Farewell to Arms?

Say it ain't so. Are they really breaking up that ol' gang of ours? SCI publisher Jim Wexell examines the prospects for the Steelers' defensive line.

The Steelers' level of excellence the last 10 years is paralleled by the stability of their defensive line.

In 2001 they brought Casey Hampton and Chris Hoke aboard, and in 2002 they drafted Brett Keisel. The three joined Aaron Smith to form the nucleus of what would become the NFL's best run defense the last 10 years.

But sadly they're breaking up that ol' gang of ours.

Hoke, the backup NT with the 16-2 career record as a starter, is on the verge of leaving. At 35 his contract's up and the Steelers are looking to draft his replacement and begin grooming him as Hampton's successor.

Hampton will turn 34 before the opener and is signed through the 2012 season.
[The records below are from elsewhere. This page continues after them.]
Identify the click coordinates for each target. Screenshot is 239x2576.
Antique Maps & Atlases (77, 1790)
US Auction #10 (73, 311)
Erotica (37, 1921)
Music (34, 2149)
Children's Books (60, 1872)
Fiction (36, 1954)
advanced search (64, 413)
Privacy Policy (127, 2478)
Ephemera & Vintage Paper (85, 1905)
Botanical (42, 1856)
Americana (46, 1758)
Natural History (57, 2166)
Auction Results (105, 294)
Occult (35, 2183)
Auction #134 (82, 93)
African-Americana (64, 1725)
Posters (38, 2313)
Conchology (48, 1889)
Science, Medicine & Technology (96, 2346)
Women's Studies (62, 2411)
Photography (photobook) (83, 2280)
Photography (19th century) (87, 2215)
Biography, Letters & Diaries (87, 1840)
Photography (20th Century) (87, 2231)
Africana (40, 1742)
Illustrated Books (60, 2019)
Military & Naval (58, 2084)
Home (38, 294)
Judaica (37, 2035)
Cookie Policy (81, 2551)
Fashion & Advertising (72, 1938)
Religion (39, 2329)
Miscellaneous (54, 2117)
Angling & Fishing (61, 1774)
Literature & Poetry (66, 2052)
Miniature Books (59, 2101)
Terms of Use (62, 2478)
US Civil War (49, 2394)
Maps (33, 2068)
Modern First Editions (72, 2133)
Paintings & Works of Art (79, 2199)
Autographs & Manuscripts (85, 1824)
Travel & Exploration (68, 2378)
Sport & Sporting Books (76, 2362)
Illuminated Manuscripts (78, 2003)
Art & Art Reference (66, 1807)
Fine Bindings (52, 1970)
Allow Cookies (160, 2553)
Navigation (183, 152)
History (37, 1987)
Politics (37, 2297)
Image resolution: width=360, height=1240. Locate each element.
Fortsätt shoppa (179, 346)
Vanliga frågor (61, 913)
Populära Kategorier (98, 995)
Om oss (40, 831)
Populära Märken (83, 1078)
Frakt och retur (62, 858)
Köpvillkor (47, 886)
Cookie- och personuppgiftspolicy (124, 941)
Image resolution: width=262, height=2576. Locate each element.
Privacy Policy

He's still playing at a high level and taking care of his body, so the need isn't critical and won't be addressed until the middle rounds.

Before then, the Steelers hope to address the three-down position of defensive end where the 35-year-old Smith is coming off his second consecutive injury-ravaged season. At the other end, Keisel is coming off his first Pro Bowl season but will turn 33 in September.

Ziggy Hood showed the Steelers last season that he's every bit the prospect they saw when they made him their first-round pick in 2009. But the other backup, Nick Eason, will turn 31 in May and also has an expired contract.

At DE, the first-round "5-technique" candidates for them are Cameron Jordan, Muhammad Wilkerson and Cameron Heyward.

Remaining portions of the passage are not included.